His idea is drawing mixed reactions from scientists. "It's a clever idea, but not necessarily a doable one," said Nash, of the San Juan Institute, which is hosting the meeting.

Johnson and others, however, aren't sure that drive-through missions can accomplish the same kind of science as Galileo-type orbiters. "In a fast, cheap mission, you can't do more than one thing," he said. "In this kind of one-shot deal, there's no guarantees as to what you'll get."

The meeting is jointly sponsored by the National Science Foundation's Ocean Sciences Program and NASA's Exobiology Program.


The Ice Clipper

Some scientists believe that one of Jupiter's moons, Europa, may hide one of the solar system's most hospitable locations for life below its solid ice surface- a large undeground ocean heated by volcani vents. Here is a rough description of a proposed mission, dubbed Ice Clipper, to gather ice and dust from Europa for study back on Earth.
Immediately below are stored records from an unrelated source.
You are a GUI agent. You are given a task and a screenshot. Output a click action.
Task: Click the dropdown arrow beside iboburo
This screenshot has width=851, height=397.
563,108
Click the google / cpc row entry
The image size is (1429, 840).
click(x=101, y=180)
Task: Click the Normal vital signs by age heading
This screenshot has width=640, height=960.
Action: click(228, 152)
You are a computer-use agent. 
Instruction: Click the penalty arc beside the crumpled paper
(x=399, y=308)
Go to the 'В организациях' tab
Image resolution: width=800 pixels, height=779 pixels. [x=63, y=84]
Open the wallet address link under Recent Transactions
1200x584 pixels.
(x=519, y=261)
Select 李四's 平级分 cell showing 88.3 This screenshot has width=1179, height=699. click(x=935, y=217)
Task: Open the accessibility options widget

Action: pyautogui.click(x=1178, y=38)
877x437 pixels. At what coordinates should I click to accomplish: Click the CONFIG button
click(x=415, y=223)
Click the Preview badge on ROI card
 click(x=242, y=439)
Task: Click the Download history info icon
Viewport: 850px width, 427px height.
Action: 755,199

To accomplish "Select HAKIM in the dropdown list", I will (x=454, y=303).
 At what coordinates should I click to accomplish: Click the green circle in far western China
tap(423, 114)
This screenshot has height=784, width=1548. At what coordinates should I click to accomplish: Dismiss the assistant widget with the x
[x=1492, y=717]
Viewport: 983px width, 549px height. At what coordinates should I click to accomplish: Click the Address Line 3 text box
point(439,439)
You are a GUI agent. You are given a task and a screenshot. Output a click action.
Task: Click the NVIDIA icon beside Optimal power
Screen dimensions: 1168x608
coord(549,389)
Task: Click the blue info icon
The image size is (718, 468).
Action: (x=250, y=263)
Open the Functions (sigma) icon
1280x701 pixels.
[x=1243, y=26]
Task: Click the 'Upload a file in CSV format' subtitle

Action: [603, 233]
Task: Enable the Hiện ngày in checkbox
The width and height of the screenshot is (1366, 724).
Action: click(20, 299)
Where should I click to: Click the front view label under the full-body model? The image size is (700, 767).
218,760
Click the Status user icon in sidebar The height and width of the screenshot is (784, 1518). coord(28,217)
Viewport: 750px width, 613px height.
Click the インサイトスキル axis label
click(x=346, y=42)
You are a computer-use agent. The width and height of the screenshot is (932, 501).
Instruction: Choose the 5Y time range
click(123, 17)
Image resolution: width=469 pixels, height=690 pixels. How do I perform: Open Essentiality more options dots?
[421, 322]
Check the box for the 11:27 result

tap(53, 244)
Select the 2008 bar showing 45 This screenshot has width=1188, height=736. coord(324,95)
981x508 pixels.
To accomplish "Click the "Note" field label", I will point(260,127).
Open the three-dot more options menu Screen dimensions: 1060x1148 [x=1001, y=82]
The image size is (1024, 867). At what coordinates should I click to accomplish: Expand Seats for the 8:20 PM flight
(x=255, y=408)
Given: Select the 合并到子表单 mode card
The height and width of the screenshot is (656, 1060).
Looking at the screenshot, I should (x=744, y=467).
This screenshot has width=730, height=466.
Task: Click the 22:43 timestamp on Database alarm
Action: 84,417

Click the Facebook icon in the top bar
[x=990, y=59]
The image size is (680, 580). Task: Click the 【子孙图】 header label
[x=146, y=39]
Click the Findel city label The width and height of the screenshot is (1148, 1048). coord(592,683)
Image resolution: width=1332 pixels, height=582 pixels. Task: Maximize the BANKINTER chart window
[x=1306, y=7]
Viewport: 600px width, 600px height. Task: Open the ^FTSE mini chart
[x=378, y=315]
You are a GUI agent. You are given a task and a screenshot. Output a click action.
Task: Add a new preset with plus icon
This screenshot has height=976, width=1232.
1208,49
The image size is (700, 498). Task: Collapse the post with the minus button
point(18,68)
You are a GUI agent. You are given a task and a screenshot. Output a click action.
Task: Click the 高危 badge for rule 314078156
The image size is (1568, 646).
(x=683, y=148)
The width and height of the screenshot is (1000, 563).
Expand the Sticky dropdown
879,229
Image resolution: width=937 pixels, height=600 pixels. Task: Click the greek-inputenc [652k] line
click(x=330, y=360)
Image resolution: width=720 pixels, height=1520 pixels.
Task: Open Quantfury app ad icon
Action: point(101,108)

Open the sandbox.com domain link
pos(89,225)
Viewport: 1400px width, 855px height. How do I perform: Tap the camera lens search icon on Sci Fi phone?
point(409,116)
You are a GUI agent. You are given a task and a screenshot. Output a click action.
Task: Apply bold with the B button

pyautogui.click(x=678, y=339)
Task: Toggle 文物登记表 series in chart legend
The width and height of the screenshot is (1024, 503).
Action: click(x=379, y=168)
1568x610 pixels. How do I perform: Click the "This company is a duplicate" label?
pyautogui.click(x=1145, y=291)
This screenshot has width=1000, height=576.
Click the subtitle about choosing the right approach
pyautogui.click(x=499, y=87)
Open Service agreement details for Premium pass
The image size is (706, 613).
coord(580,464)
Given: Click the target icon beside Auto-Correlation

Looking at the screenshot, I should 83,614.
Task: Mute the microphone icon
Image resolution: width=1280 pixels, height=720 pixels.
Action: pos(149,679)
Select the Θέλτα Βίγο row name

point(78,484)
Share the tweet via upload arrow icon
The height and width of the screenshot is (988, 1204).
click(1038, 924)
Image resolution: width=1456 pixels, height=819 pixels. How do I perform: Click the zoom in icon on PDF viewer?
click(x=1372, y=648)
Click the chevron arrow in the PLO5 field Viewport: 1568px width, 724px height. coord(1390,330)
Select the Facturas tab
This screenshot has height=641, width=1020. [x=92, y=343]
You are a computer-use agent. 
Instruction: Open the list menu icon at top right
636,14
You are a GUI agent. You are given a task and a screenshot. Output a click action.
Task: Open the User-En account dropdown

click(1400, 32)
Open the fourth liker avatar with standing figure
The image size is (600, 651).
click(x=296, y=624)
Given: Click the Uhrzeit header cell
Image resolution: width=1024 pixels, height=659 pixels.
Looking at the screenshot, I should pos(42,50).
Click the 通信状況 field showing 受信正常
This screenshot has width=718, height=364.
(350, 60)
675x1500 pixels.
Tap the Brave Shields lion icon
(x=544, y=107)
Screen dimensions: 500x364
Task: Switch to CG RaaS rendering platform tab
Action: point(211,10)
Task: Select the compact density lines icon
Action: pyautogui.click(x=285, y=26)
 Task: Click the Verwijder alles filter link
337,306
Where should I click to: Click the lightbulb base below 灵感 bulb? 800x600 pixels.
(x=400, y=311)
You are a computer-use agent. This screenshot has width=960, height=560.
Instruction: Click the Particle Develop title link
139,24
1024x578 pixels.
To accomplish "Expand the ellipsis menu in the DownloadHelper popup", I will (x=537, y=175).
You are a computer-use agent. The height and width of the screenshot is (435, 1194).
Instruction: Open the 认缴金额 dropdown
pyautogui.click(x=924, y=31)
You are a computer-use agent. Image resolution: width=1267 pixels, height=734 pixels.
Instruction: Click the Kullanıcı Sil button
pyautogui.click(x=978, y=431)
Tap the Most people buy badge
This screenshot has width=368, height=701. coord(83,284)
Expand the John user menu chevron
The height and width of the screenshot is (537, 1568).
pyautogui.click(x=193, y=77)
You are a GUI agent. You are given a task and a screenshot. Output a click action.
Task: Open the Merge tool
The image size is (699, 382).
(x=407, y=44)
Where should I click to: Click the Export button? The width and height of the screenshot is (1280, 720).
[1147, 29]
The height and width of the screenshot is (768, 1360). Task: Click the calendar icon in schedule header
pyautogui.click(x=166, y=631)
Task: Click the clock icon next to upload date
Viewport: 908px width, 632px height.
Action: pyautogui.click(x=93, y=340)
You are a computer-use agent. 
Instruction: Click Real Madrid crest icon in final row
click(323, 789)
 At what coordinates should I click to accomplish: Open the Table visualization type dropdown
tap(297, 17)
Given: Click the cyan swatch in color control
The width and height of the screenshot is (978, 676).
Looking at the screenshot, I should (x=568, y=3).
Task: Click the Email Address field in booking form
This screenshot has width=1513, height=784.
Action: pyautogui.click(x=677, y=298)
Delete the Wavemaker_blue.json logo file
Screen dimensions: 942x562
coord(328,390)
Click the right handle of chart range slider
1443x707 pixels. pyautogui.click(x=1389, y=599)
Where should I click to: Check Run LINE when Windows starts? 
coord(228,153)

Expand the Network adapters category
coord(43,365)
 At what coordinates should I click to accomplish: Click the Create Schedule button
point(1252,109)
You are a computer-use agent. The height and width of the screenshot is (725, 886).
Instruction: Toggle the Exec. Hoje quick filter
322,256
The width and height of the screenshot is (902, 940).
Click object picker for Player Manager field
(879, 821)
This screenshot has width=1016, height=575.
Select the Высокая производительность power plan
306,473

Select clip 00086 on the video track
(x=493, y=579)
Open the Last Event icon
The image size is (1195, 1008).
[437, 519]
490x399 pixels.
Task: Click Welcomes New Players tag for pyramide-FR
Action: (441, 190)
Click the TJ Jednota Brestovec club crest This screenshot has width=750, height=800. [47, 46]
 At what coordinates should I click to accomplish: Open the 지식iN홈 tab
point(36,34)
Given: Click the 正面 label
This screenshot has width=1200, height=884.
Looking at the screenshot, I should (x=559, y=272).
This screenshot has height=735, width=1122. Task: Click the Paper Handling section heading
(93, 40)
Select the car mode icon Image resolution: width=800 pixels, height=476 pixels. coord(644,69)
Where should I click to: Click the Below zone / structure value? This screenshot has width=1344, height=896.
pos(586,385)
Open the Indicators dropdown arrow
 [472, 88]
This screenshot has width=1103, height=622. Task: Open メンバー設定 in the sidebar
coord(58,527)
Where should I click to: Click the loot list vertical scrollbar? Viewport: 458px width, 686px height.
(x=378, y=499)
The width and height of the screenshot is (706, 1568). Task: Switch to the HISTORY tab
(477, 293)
1. A $250- million spacecraft launched toward Jupiter in 2000 would arrive at Europa in 2006 and release an artificial meteor- perhaps a 20-pound metal ball- over the icy moon.

2. The impact would produce a cloud of ice and vapor rising 30 miles or more in Europa's thin, cold atmosphere. The mother ship would dip into the cloud and collect particles of Europa, like flypaper passing through a cloud of flies.

3. Some particles would be soaked up by an arry of aerogels (extremely light porous material) and then returned to Earth by 2012 in a specially designed recovery and return module.

4. Other bits of matter gathered in the cloud would be sampled directly by sensors on the mother ship, with their composition radioed directly back to Earth.